--- JOB ---
Which lines in the rows below contain the string "Select", matching case exactly? Copy each of those lines.

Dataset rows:

══════════

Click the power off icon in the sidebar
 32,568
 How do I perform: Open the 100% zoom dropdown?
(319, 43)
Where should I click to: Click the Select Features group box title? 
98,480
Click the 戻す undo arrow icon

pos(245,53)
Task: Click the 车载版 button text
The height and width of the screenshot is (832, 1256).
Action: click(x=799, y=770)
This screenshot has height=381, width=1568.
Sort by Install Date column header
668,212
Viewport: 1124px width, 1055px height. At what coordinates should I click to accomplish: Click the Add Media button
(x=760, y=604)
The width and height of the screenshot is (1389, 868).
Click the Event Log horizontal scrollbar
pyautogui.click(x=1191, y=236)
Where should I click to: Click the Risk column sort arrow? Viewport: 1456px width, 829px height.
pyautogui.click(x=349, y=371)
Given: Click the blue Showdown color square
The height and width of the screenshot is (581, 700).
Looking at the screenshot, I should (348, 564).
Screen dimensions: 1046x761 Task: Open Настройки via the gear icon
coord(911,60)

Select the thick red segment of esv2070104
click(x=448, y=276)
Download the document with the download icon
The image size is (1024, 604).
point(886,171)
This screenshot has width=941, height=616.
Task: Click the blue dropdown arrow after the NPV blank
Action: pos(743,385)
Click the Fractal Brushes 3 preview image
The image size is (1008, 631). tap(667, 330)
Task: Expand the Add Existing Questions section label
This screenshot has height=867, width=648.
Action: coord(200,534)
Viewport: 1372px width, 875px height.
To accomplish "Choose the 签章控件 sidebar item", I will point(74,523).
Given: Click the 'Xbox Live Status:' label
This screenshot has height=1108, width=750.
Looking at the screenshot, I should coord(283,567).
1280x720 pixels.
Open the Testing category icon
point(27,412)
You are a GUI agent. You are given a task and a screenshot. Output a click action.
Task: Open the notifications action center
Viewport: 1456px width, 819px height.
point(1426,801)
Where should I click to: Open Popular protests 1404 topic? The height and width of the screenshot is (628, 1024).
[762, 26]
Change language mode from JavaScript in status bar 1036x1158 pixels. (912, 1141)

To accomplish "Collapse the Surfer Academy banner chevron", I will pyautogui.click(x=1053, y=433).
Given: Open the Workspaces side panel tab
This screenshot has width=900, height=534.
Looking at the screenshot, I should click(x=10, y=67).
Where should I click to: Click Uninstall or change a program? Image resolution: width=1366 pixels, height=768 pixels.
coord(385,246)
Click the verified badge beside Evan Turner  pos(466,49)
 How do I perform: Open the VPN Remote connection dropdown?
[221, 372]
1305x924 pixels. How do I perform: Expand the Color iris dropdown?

══════════

--- RESPONSE BELOW ---
Where should I click to: Click the Select Features group box title? 
Select the thick red segment of esv2070104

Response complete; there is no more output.